A report released by the federal Centers for Disease Control and Prevention July 6, 2017, shows that the opioid epidemic is still raging. https://www.cdc.gov/vitalsigns/opioids/index.html
The report showed that providers in the highest prescribing counties prescribed six times more opioids per person than the lowest prescribing counties in 2015. Half of US counties had a decrease in the amount of opioids (MME*) prescribed per person from 2010 to 2015. The MME prescribed per person in 2015 was about three times as high as in 1999.
Counties covering the majority of Eastern Tennessee and Northern Alabama appear to be tops on the list. According to the report, the amount of opioids prescribed per capital in those counties were in the highest range, from 959 to 5,543 MME, morphine milligram equivalents. This calculation is a way to calculate the total amount of opioids, accounting for differences in opioid drug type and strength.
Some characteristics of counties with higher opioid prescribing include small cities or large towns, having a higher percent of white residents, more dentists and primary care physicians, more people who are uninsured or unemployed, and more people who have diabetes, arthritis, or disability.
In Georgia, metro areas seemed to skirt the issue, although the higher populations most likely accounted for the lower per capita rates.

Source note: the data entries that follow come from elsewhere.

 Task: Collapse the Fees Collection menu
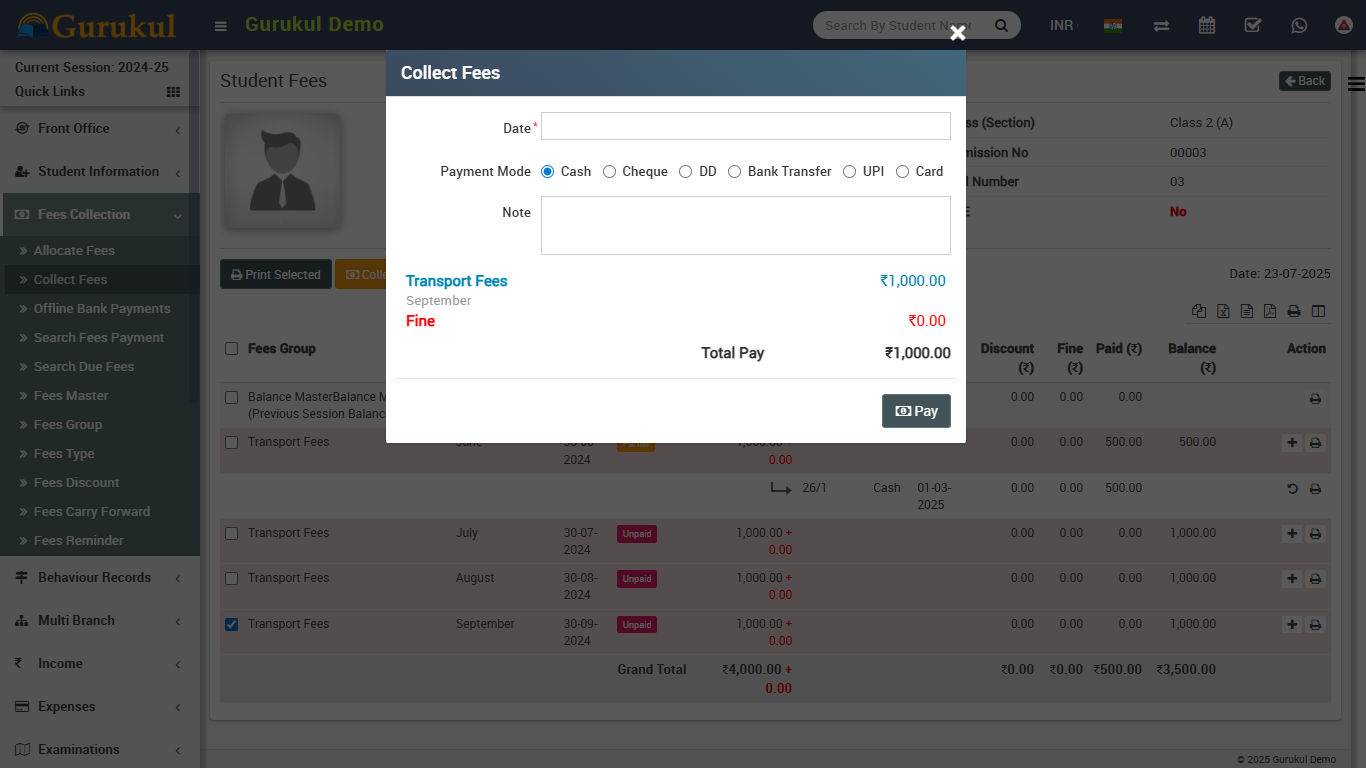tap(100, 215)
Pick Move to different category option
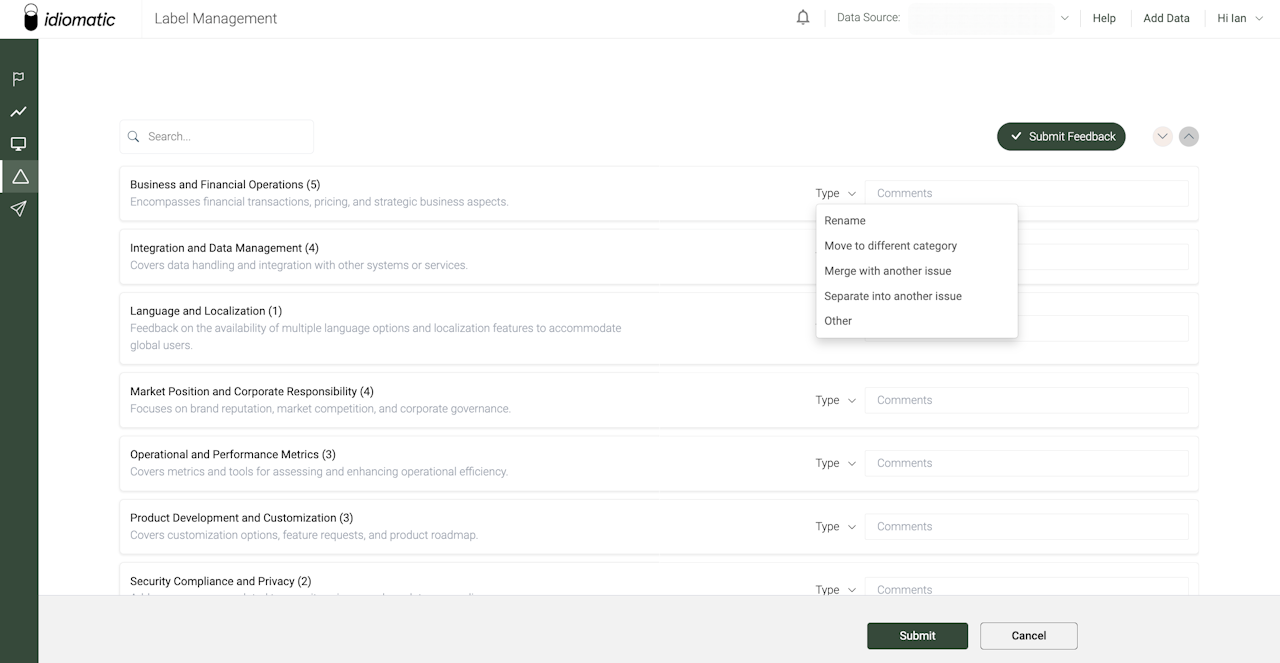This screenshot has width=1280, height=663. 891,246
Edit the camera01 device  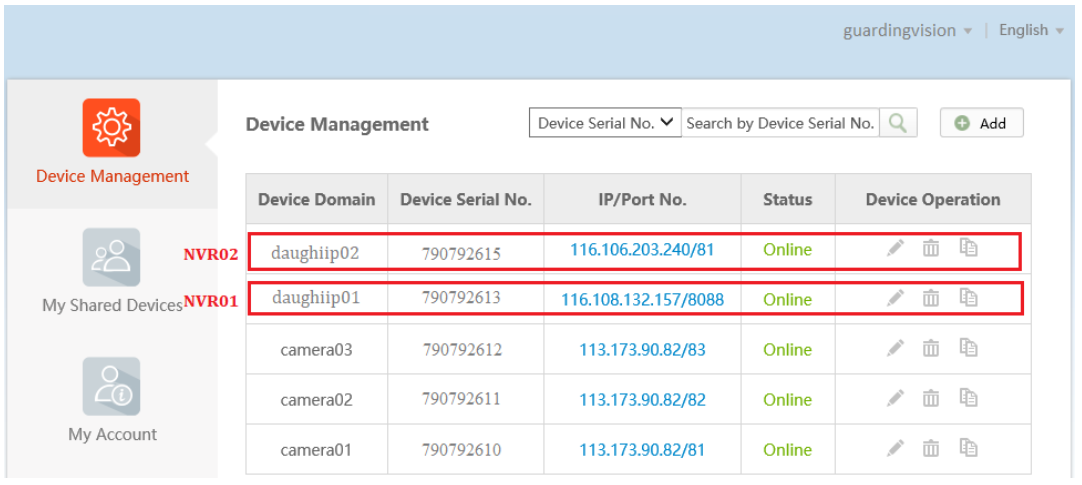(895, 448)
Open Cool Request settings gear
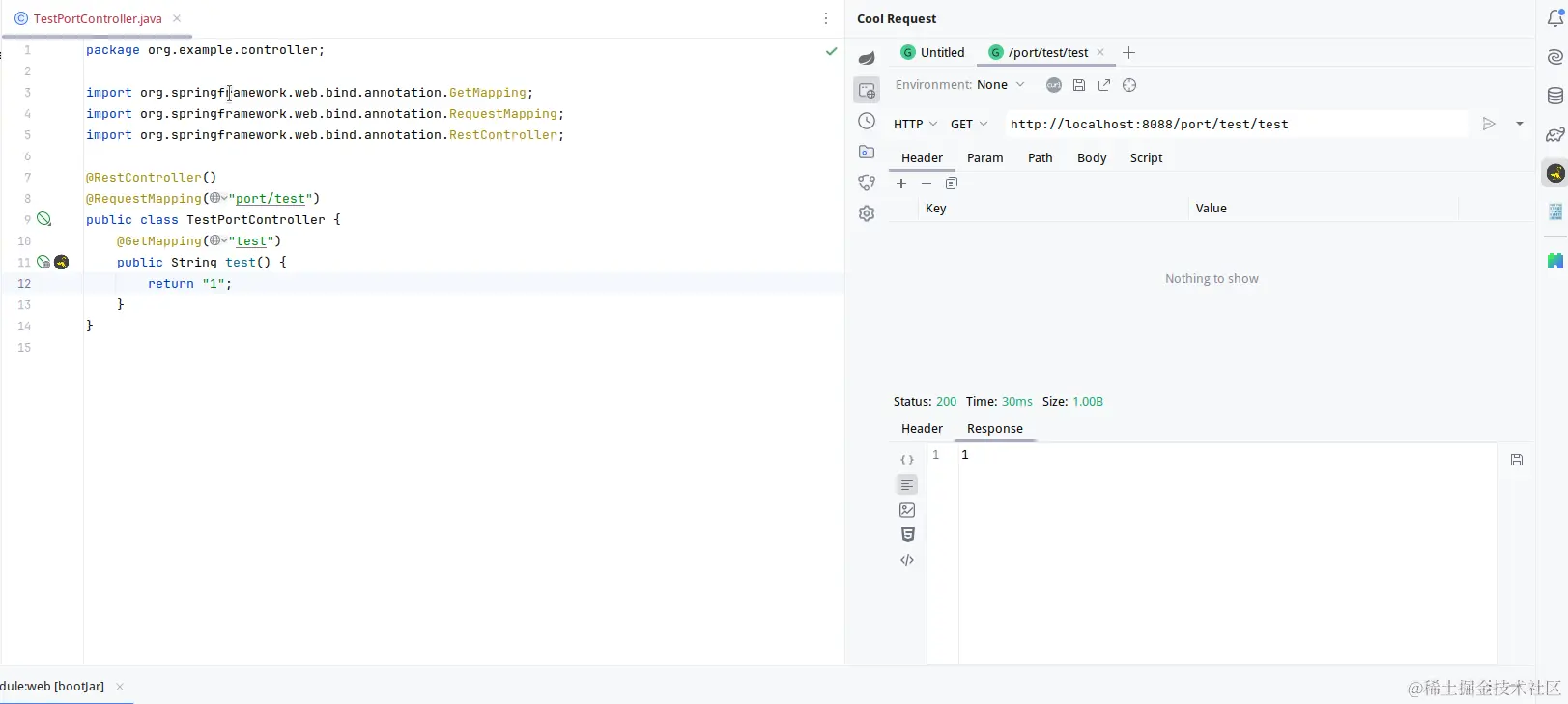1568x704 pixels. [x=867, y=213]
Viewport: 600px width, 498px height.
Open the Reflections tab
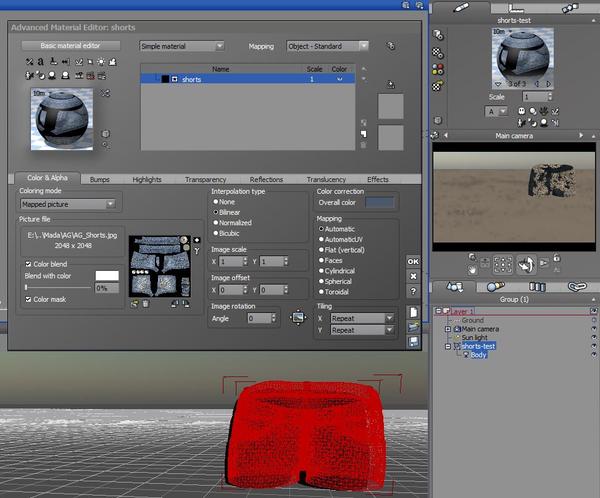tap(266, 179)
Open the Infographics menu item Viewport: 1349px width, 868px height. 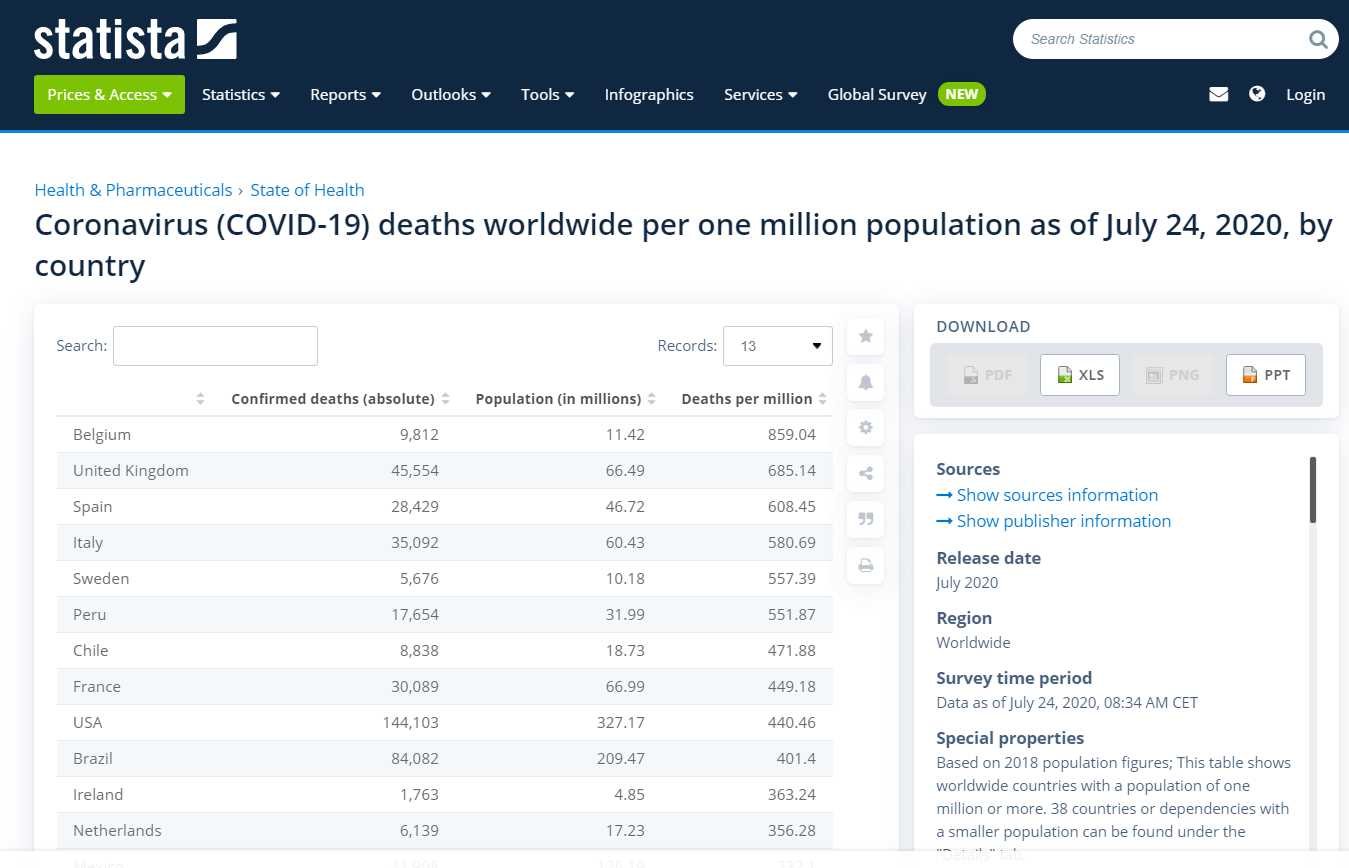(x=649, y=94)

Some counties in the highest range include South Georgia counties like Tift, Ware, Crisp, and Coffee. A group of counties in Northeast South Carolina and Southern North Carolina also were included in the highest range of MME per capita.
The report makes clear that, although the amount of opioids being prescribed may have decreased overall since their peak in 2010, the epidemic continues. Providers need to be aware of the issue and of ways to address the problem. As mentioned by the report, healthcare providers can follow the CDC Guideline for Prescribing Opioids for Chronic Pain. This includes recommendations such as using opioids only when benefits are likely to outweigh risks. Providers can also start with the lowest effective dose of immediate-release opioids. For acute pain, providers should prescribe only the number of days that the pain is expected to be severe enough to require opioids. Reassessing the benefits and risks should also be considered prior to increasing dosages. Of course, providers may also use the state-based prescription drug monitoring programs (PDMPs) which help identify patients at risk of addiction or overdose.
Each of these steps should be addressed and promoted by health systems when considering education for their medical staffs. As long as the opioid epidemic continues, healthcare providers will continue to face liability challenges related to their prescribing techniques. Without the proper preventative measures, healthcare providers will continue to be threatened by the current epidemic.